I'll fight to death against the inclusion of drupal_final_markup() into D7. I like #1 solution very much.

pvasili’s picture

I think us quite enough to add the strings AddDefaultCharset UTF-8 in .htaccess file in order to resolve this problem.
The IE reads character table only one time.

Damien Tournoud’s picture

@pvasili: not true. Drupal already outputs a HTTP Content-Type header.

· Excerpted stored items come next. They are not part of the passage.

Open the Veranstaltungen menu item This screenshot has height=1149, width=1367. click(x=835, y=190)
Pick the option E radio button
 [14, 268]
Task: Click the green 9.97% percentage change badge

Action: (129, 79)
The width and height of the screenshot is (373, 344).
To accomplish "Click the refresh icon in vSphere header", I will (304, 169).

It doesn't prevent IE from trying to second guess the encoding.

pvasili’s picture

@Damien Tournoud:
Encoding, specified on the server will be the best solution
When specifying the value HTTP Content-Type of the server , this attack will fail (absolutely).

jcnventura’s picture

My 2 cents regarding drupal_final_markup().. The print module - by design - doesn't call the theme engine after building the node specifically to prevent the theme from ruining the simpler presentation required..

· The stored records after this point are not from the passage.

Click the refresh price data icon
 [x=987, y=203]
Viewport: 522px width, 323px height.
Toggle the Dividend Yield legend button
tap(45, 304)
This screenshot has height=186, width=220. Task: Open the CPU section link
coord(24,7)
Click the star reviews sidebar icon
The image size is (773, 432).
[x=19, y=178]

I'm OK with setting the node title in drupal_get_html_head() as suggested in #1, but I strongly disagree with the suggestion in #20 to have it handled by the theming layer.

Damien Tournoud’s picture

@pvasili: please read my comment in #22, we do that already. And IE still tries to guess the encoding of the content.

@jcnventura: I don't get your point. #1 suggest to move all headers to drupal_get_html_head(), effectively making "sure that the theming layer ensure out-of-the-box [that the headers are in the correct order]", as I suggested in #20.

jcnventura’s picture

@Damien Tournoud: sorry, I didn't consider drupal_get_html_head() part of the theming layer.. I thought you meant moving it to a theme_head() function or something like that... My bad.

Gábor Hojtsy’s picture

Title: SA-CORE-2009-005 - Drupal core - Cross site scripting » SA-CORE-2009-005 and SA-CORE-2009-006 - Drupal core - Cross site scripting

SA-CORE-2009-006 also has a related item in book module, which should be factored in here.

pwolanin’s picture

FileSize
1.51 KB

We should immediately port at least the template re-ordering in this patch.

Damien Tournoud’s picture

Drupal 7 doesn't have drupal_final_markup(), the first chunk can't apply.

webchick’s picture

Could someone please take a look at this so we can ship alpha 1 with no known security holes? :)

AFAIK this one either can be marked fixed, or will need to change quite a bit. We introduced html.tpl.php and page.tpl.php split.

mr.baileys’s picture

The UTF-7 vulnerability was addressed by the change in #552478: Restrict "self-closing" tags to only void elements in drupal_pre_render_html_tag. The charset is explicitly set before any other output to head, bypassing IE6/IE7's codepage sniffing logic.

/**
 * Returns elements that are always displayed in the HEAD tag of the HTML page.
 */
function _drupal_default_html_head() {
  // Add default elements. Make sure the Content-Type comes first because the
  // IE browser may be vulnerable to XSS via encoding attacks from any content
  // that comes before this META tag, such as a TITLE tag.
  $elements['system_meta_content_type'] = array(
    '#type' => 'html_tag',
    '#tag' => 'meta',
    '#attributes' => array(
      'http-equiv' => 'Content-Type',
      'content' => 'text/html; charset=utf-8',
    ),
    // Security: This always has to be output first.
    '#weight' => -1000,
  );

I did still manage to trip IE7 up though using the following steps:
1) Load a page containing the title as outlined in the OP. My encoding is set to "Auto-Select" by default.
2) Switch "Auto-Select" off.
3) Switch "Auto-Select" on again.

Step 3 reloads the page and, amongst a flurry of javascripts errors, executes the script, even though the correct charset was specified through both an HTTP header as well as the meta http-equiv... Does seem that it would require an extremely willing and cooperative victim to pull this off.

Damien Tournoud’s picture

Status: Needs work » Fixed

Seems like this has been fixed elsewhere. I don't believe there is anything we can do to solve #31, which is a different issue, looks like a dumb bug in IE7 but is not really exploitable.

Status: Fixed » Closed (fixed)
Issue tags: -Security Advisory follow-up, -Needs themer review, -webchick's D7 alpha hit list

Automatically closed -- issue fixed for 2 weeks with no activity.